*** Opening STORED DATA ***
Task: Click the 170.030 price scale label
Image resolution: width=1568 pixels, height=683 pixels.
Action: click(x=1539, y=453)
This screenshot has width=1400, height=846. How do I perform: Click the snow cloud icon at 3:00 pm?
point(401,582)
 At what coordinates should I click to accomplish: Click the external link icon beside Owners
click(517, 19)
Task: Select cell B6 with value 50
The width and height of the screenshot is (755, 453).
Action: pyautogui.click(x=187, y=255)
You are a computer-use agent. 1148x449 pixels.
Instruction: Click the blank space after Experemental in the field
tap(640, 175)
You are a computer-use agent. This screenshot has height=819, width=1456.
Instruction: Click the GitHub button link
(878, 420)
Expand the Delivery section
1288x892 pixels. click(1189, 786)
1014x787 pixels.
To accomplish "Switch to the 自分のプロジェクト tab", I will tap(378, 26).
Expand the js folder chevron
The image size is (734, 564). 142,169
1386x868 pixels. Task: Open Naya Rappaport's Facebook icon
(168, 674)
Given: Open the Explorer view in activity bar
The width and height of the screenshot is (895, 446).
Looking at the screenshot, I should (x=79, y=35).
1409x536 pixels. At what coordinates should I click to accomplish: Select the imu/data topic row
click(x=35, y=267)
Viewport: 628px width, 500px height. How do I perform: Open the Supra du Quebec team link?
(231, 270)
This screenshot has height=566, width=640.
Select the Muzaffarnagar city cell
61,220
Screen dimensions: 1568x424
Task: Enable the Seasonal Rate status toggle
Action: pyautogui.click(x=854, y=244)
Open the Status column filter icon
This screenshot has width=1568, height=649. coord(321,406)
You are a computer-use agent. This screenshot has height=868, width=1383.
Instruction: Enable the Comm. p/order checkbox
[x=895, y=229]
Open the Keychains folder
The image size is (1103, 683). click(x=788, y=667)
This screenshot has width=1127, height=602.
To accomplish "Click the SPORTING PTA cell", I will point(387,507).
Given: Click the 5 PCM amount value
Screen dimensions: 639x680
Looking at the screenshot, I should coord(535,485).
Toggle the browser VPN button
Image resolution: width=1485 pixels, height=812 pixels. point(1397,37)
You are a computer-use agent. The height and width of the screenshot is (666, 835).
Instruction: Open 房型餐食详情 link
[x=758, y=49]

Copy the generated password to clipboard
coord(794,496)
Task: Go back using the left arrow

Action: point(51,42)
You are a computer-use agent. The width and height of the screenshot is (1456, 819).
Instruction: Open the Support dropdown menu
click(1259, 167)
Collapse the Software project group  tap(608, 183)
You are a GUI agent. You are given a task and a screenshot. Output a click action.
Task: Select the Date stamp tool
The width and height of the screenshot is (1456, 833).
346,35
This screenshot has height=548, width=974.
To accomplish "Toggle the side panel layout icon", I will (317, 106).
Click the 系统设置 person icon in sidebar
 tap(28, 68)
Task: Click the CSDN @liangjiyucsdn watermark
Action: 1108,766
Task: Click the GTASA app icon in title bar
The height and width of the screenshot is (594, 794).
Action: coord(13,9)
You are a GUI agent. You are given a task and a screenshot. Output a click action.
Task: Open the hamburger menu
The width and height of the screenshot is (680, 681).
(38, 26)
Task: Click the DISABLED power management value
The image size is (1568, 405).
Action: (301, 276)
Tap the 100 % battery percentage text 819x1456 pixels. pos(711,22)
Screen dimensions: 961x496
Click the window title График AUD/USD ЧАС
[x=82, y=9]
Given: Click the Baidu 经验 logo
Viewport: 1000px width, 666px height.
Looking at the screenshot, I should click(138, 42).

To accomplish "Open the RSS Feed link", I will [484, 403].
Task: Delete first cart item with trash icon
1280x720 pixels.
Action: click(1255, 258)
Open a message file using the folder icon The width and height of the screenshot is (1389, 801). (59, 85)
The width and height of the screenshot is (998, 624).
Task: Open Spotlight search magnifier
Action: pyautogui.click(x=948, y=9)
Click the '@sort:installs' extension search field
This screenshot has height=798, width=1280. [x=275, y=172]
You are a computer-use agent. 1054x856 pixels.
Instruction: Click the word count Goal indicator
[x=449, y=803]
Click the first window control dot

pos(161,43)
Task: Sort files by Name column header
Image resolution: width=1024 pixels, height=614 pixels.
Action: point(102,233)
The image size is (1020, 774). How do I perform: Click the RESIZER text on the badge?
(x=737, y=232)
*** Closing STORED DATA ***
> [EXERCISE INSTRUCTIONS]:
From the records above, copy out the line with "1386x868 pixels. Task: Open", the line with "This screenshot has height=566, width=640.", and every line between them, word for word.

> [SOLUTION TO THE PROBLEM]:
1386x868 pixels. Task: Open Naya Rappaport's Facebook icon
(168, 674)
Given: Open the Explorer view in activity bar
The width and height of the screenshot is (895, 446).
Looking at the screenshot, I should (x=79, y=35).
1409x536 pixels. At what coordinates should I click to accomplish: Select the imu/data topic row
click(x=35, y=267)
Viewport: 628px width, 500px height. How do I perform: Open the Supra du Quebec team link?
(231, 270)
This screenshot has height=566, width=640.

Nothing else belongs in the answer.